This video is about the effects that ocean acidification has on the ocean ecosystem and food web.
Students will learn about the causes of ocean acidification, the pH scale, the rate of change in ocean pH levels over time, and ways biodiversity is impacted by these changes.
Teaching Tips
Positives
It uses principles of chemistry to explain the connections between burning fossil fuels, ocean acidification, and decreased biodiversity in the ocean food web.
It includes a transcript of the video with timestamps and a read-along feature for students who need support following along.
Additional Prerequisites
Students should have some baseline knowledge of chemical reactions.
Students should know about food webs and phytoplankton's role in the ocean food web.
Differentiation
Students in science classes could design and simulate the experiment presented at 8:53 in the video.
Math classes could use this resource as a real-world example of data that is measured using the log scale.
This resource can be directly assigned to Google Classroom if you sign up for a free account.
There is a direct link between the burning of fossil fuels and decreased biodiversity in the oceans.
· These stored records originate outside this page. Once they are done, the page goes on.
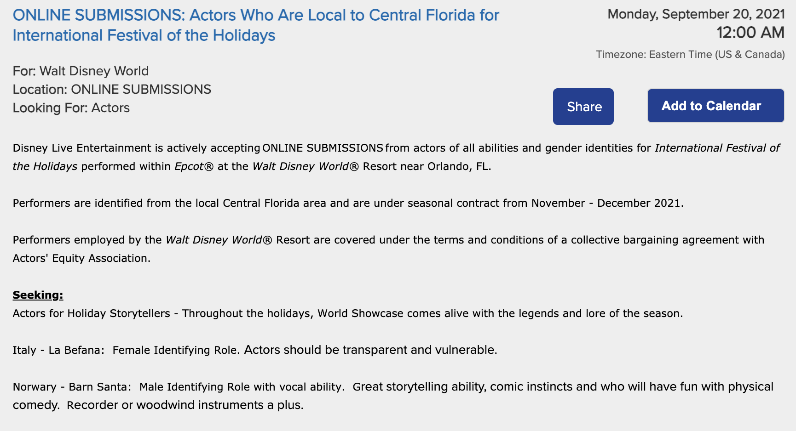The height and width of the screenshot is (431, 796).
Task: Click the Norway - Barn Santa role line
Action: [x=392, y=387]
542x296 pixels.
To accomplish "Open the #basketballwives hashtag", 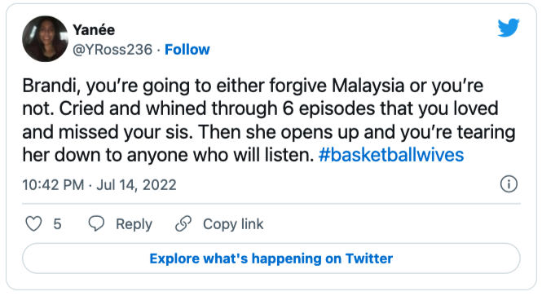I will pyautogui.click(x=391, y=155).
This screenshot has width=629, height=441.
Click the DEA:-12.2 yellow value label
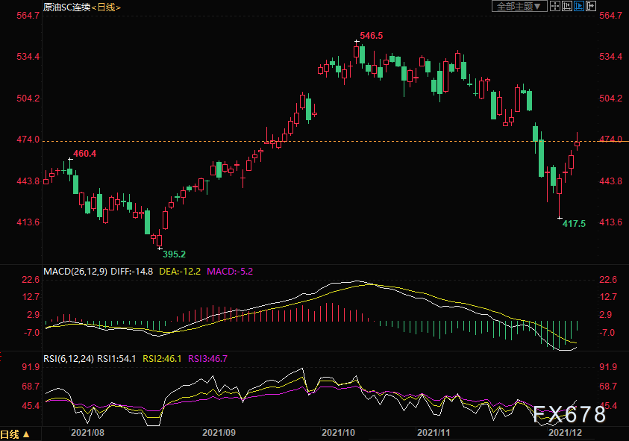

This video uses the principles of chemistry to explain this linkage. This resource is recommended for teaching.
Standards
Next Generation Science Standards (NGSS)
ESS2: Earth's Systems
HS-ESS2-2 Analyze geoscience data to make the claim that one change to Earth’s surface can create feedbacks that cause changes to other Earth systems.
LS2: Ecosystems: Interactions, Energy, and Dynamics
HS-LS2-2 Use mathematical representations to support and revise explanations based on evidence about factors affecting biodiversity and populations in ecosystems of different scales.
HS-LS2-4 Use mathematical representations to support claims for the cycling of matter and flow of energy among organisms in an ecosystem.
HS-LS2-6 Evaluate the claims, evidence, and reasoning that the complex interactions in ecosystems maintain relatively consistent numbers and types of organisms in stable conditions, but changing conditions may result in a new ecosystem.